К семнадцати годам Матрена прославилась уже как редкостная подвижница, отмеченная Божией благодатью. К ней отовсюду потянулся народ со своими заботами, нуждами, скорбями. Матренушка всех принимала, для всех находила душевное и мудрое слово, вразумляла, помогала советом. Она обладала редкими даже для юродивых способностями предвидеть и исцелять: Матрена вылечила и избавила от демонского насилия сотни людей!
По всей видимости, впоследствии домочадцы стали относиться к Матрене терпимо и даже бережно: она стала кормилицей, позволившей семье жить не то что сносно, а даже достаточно.
Однажды к ней пришел крестьянин Клим Малахов. Он собирал пожертвования на строительство церкви у себя в селе. Выслушав его, Матрена попросила послушницу вынести ему красивое и, видимо, недешевое, полотенце. Приняв этот ценный подарок, Клим Малахов про себя решил, что, наверное, не будет передавать полотенце в новую церковь, а присвоит его. Тогда Матрена велела послушнице вынести еще одно полотенце. «Дай ему другое; первое-то на храм не пойдет…» – сказала она. У Клима просто-таки волосы поднялись дыбом. Он не стал дожидаться второго полотенца – выбежал прочь и затем прилюдно каялся в своих злых намерениях.
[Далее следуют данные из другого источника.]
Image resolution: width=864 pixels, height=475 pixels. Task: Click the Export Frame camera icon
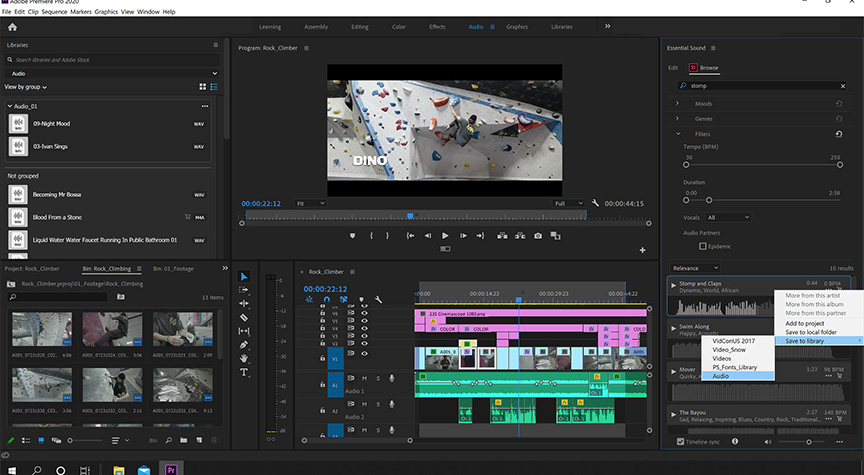click(538, 235)

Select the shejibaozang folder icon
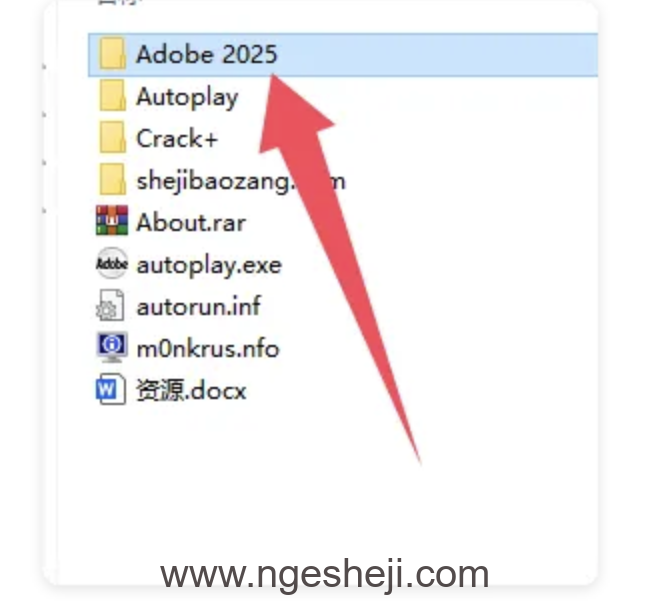(112, 180)
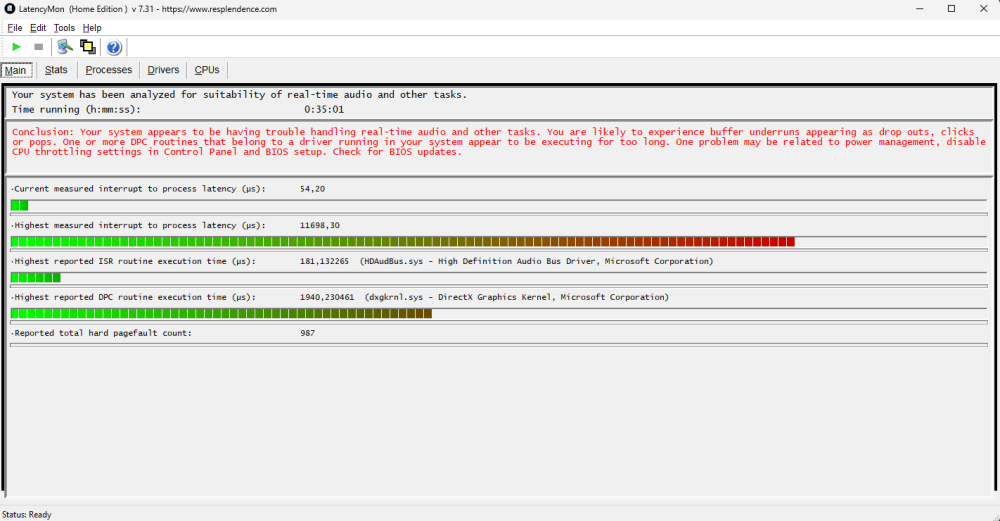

Замечательный случай произошел с выпускником медицинского факультета МГУ Сергеем Алексеевичем Никитиным. В 1930 году он оказался в лагере и не чаял дожить до освобождения, почему впал в уныние и уже равнодушно ожидал неизбежного конца. В том же лагере служила одна медсестра из числа заключенных. Эта женщина была прежде знакома с Матроной. И вот она посоветовала Никитину молитвенно обратиться к блаженной за помощью. Доктор – материалист и атеист – с недоверием отнесся к такому совету: что может сделать какая-то крестьянка, к тому же калека, да еще на расстоянии? – нет, чудес не бывает! Но однажды, когда ему стало совсем невмоготу, он в отчаянии мысленно обратился к рязанской блаженной: «Помоги, Матрена! Нет больше сил! Ложись впору и умирай!» Но проходили дни, недели, месяцы, а ничего не менялось – как сидел доктор Никитин в лагере, так продолжал сидеть. Уже вроде бы привыкать стал. Срок ему еще оставался такой, что лучше и не считать – только еще больше расстраиваться! И вдруг его вызывает как-то начальник и объявляет, что он свободен – что-то там пересмотрели в его деле! Он-то думал, ему еще сидеть и сидеть, а тут – воля!